(Do this):
Write out the excerpt on the US clean vehicle tax credit and Australian critical minerals word for word, starting at "However, with differing" and ending at "released towards year-end.".

(Document excerpt):
--- BEGIN ---

Accessing the tax credits could be difficult or impossible for many US car buyers if any of the essential minerals within the EV battery have been processed outside the US, or in a country that does not meet the afore mentioned criteria.

The New Clean Vehicle Credit has the potential to significantly impact the global critical minerals value chain as, for example, EV components where lithium extracted in Australia, but processed by a foreign entity of concern (FEOC), may be ineligible for the tax credit. With annual Australian exports of copper, alumina, lithium and nickel expected to reach A$49b by 2027-28 according to Reuters, this development has the potential to re-configure the geography of current critical mineral processing operations. This could be an opportunity for Australian value-adding in mining, as well as to grow our battery market. 

However, with differing opinions on how a FEOC will be defined, there’s still a degree of uncertainty until final definition is released towards year-end.

Australian Government support will be instrumental in leveraging the opportunity this tax credit may present – with investment into building critical mineral processing and refining capability domestically instrumental to building critical mineral processing infrastructure and growing a domestic EV battery sector. Developing this onshore capability will not only diversify and disaggregate the global supply of critical minerals and EV components, but it will also support Australia’s agenda to build onshore sovereign manufacturing capability and increase participation in the global transition to net zero. For Australia, this could mean more on shore value adding, increased innovation, jobs of the future, economic growth and prosperity.

--- END ---

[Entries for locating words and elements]
--- BEGIN ---

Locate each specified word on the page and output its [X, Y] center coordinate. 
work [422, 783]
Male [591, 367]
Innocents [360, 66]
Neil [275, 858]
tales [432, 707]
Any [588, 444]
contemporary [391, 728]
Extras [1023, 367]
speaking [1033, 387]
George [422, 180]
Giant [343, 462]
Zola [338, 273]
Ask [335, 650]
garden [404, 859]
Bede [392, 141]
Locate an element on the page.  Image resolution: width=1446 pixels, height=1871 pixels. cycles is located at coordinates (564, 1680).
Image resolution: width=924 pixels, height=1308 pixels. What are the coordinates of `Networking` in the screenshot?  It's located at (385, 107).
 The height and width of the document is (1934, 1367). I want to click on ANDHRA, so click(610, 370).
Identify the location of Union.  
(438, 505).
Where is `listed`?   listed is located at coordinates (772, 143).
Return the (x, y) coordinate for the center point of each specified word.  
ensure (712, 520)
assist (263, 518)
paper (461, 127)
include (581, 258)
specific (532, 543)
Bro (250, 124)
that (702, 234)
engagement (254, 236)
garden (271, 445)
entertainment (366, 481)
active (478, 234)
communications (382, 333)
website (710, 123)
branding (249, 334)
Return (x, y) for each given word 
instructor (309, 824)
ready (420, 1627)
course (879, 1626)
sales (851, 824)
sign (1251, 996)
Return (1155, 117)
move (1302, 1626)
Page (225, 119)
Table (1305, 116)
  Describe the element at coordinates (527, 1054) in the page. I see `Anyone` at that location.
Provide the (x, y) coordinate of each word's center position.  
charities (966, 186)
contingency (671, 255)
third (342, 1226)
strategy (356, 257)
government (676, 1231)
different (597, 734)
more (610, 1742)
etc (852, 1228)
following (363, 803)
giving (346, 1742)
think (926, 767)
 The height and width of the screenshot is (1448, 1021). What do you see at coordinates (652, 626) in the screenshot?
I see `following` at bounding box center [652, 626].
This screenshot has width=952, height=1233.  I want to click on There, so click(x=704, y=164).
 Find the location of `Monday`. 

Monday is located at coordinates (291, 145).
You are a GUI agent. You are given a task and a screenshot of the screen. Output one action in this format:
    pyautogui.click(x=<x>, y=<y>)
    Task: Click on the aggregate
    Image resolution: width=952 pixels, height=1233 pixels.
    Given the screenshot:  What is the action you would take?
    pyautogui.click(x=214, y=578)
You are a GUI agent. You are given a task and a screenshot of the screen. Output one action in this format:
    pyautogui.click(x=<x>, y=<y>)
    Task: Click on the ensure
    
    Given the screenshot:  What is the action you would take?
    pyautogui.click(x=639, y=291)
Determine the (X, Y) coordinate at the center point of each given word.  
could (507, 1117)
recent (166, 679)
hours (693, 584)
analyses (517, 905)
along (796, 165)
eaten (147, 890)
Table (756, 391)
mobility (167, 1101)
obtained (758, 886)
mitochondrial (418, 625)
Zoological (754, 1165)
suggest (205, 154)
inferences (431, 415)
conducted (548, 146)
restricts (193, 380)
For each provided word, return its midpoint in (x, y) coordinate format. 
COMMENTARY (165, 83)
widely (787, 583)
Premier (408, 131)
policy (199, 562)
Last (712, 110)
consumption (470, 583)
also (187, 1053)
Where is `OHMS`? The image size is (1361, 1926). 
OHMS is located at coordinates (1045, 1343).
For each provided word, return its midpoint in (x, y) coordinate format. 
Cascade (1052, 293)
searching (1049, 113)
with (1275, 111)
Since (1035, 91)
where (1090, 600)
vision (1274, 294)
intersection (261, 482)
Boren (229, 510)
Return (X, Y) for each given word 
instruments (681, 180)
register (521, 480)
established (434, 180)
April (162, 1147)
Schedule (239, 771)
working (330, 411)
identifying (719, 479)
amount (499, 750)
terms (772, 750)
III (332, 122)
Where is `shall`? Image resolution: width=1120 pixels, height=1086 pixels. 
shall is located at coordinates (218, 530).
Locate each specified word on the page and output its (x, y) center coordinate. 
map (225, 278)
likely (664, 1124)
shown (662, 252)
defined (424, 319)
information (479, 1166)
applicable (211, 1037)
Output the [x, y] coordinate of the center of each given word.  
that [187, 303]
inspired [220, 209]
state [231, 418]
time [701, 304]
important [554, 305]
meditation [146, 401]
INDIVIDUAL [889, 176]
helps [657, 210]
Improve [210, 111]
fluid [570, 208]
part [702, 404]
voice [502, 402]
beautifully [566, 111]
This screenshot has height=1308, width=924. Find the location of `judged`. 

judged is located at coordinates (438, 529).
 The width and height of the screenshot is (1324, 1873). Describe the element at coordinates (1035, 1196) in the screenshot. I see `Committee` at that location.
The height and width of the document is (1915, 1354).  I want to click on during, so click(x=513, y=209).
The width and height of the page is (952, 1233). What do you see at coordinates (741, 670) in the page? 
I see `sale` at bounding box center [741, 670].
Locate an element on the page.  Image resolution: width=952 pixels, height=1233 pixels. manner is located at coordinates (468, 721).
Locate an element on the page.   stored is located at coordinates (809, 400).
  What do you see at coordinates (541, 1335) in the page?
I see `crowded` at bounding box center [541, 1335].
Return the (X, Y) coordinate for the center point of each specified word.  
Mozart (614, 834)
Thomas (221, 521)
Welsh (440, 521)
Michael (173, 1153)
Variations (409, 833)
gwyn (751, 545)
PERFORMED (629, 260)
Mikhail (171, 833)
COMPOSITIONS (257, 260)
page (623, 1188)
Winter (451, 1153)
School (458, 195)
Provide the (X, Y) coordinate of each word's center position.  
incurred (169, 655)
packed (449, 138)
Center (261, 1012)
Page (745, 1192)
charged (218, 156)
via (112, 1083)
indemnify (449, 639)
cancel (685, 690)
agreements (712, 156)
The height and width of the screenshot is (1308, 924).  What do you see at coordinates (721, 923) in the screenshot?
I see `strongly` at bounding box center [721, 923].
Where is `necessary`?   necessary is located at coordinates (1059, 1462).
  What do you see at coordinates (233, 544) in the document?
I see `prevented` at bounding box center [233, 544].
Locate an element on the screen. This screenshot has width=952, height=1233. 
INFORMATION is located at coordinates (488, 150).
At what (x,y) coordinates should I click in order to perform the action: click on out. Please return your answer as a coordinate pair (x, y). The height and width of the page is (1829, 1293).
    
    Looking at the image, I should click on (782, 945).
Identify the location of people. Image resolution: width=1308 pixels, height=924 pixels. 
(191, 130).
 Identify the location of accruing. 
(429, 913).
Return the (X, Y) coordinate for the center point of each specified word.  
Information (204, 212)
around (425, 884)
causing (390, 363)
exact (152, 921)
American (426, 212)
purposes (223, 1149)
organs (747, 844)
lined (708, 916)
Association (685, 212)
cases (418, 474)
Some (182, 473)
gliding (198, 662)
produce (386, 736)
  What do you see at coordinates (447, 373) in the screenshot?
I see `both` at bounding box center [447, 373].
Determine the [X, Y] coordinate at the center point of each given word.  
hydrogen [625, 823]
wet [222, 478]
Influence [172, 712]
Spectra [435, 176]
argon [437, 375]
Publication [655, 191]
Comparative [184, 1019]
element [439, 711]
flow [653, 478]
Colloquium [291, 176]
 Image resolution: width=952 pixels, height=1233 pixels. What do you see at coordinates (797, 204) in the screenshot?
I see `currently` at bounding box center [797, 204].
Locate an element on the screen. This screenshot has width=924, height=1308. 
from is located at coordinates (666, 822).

--- END ---

(Task output):
However, with differing opinions on how a FEOC will be defined, there’s still a degree of uncertainty until final definition is released towards year-end.